Solar-like oscillations in accreting pre-main sequence stars: Insights and prospects

TL;DR

This paper provides theoretical predictions for solar-like oscillations in accreting pre-main sequence stars, exploring how accretion influences their internal structures and oscillation frequencies, with implications for future observations by the ESA PLATO mission.

Contribution

It introduces detailed evolutionary models of accreting pre-main sequence stars and analyzes the impact of accretion on their oscillation properties, which is a novel approach.

Findings

Characteristic frequencies > 500 μHz in models

Accretion affects buoyancy and Lamb profiles

Frequency differences up to 20 μHz across accretion histories

Abstract

We present theoretical predictions for solar-like oscillators in the pre-main sequence phase of stellar evolution. Our pre-main sequence models start from a stellar seed of 0.01 solar masses that gains mass through accretion, offering an alternative description to the classical approach segmented into the Hayashi and Henyey tracks.

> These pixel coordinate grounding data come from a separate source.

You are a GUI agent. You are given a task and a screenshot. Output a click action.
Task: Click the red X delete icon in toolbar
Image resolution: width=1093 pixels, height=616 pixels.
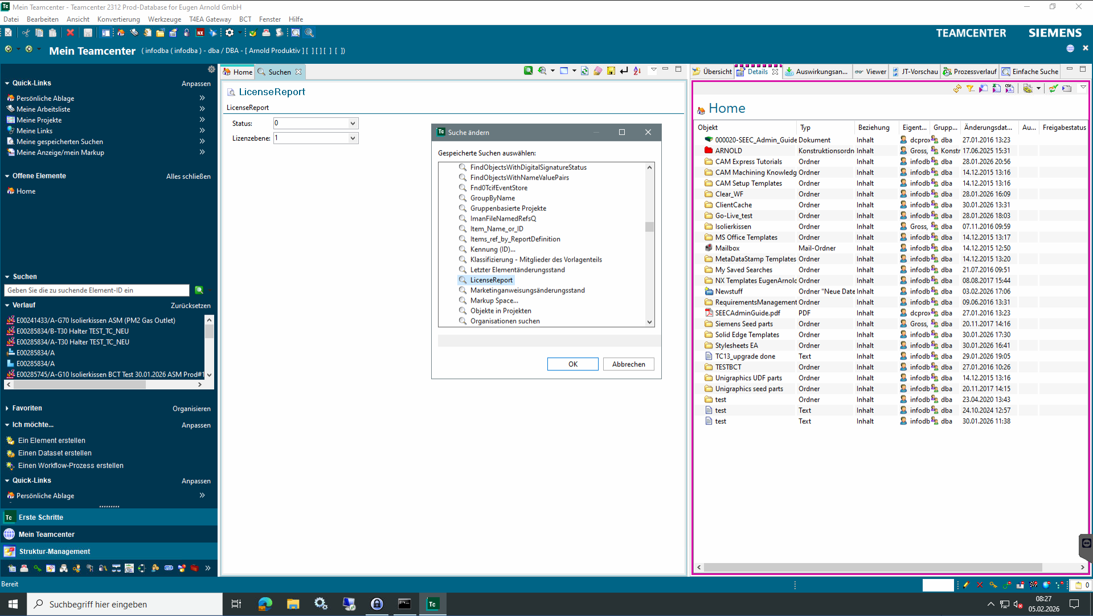point(70,33)
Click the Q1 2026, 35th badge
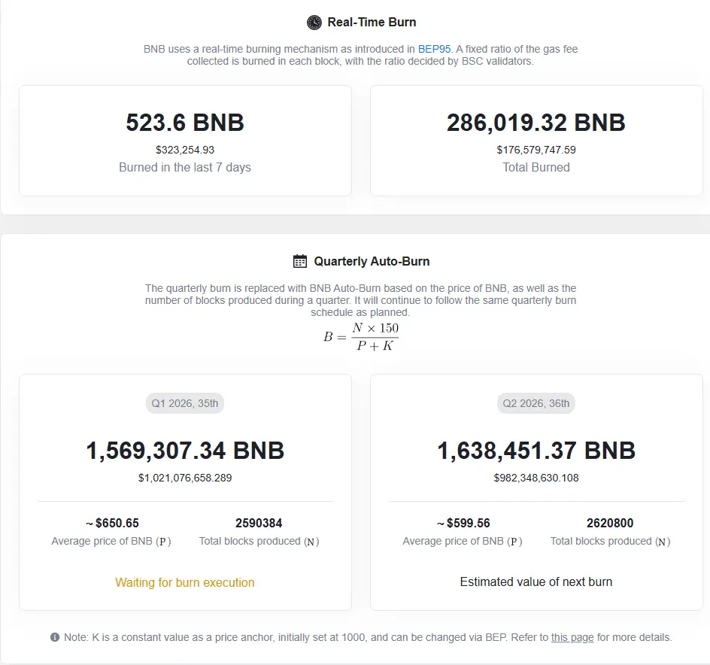710x665 pixels. (185, 403)
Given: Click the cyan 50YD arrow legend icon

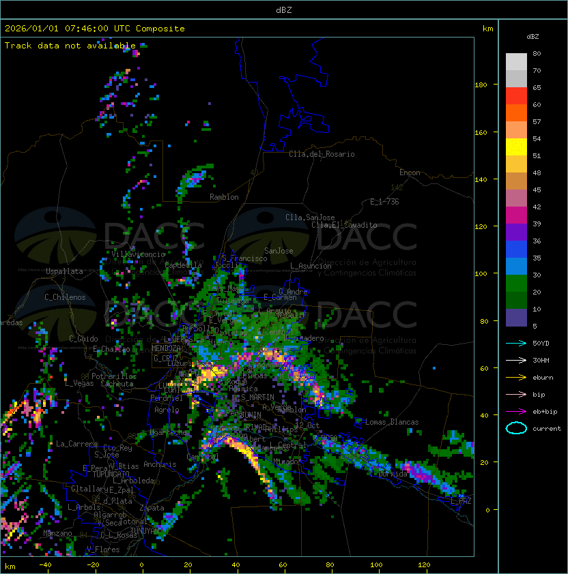Looking at the screenshot, I should [x=516, y=344].
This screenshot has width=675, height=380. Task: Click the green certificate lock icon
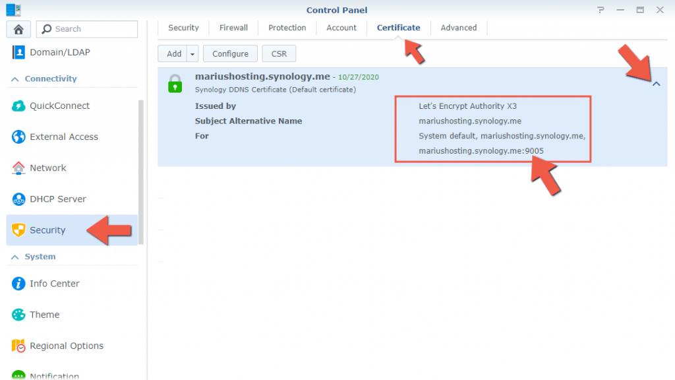tap(175, 84)
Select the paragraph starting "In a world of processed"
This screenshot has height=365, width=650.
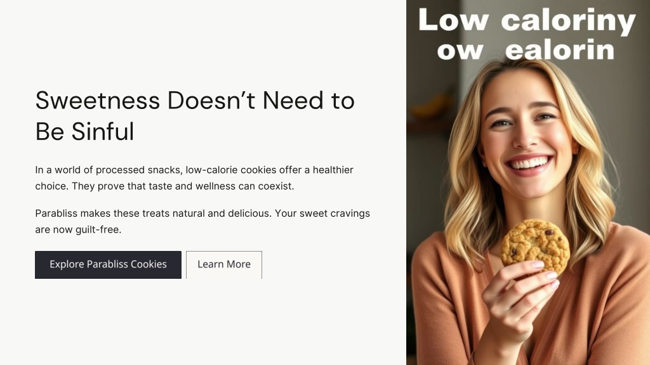pos(194,178)
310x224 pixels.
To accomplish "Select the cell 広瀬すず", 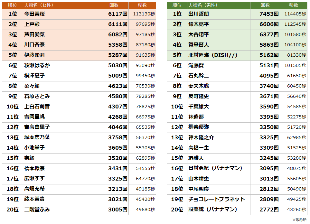I will click(x=34, y=179).
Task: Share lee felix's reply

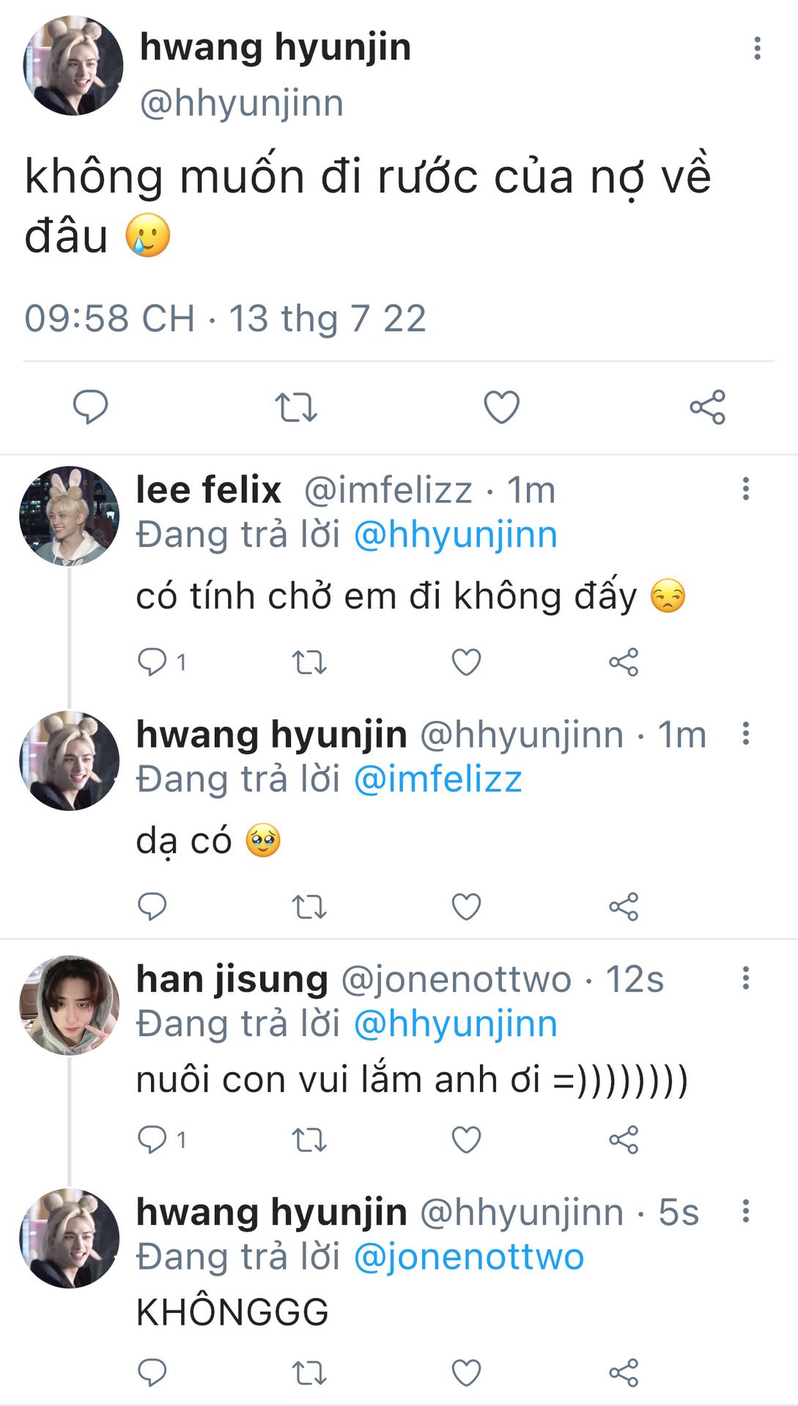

Evolutionary models are calculated using the \mesa stellar evolution code with a custom accretion routine and pulsation properties are investigated using the \GYRE oscillation code. We present evolutionary tracks and internal structures for accreting pre-main sequence solar-like stars in the mass range from 0.7 to 1.6 solar masses, adopting 35 mass accretion histories previously extracted from two-dimensional magneto-hydrodynamical simulations. Atmospheric parameters of our models constrain characteristic frequencies of pre-main sequence solar-like oscillators to be generally greater than 500 $\mu\text{Hz}$. We highlight the imprint of accretion on the buoyancy and Lamb profiles and illustrate the effects on the small- and large frequency separations. We additionally quantify individual frequency differences across the 35 accretion histories at the zero-age main-sequence, showcasing differences no larger than $20 \ \mu\text{Hz}$ for an exemplary model. Finally, we discuss the potential of detecting solar-like oscillations in pre-main sequence stars with the upcoming ESA PLATO mission.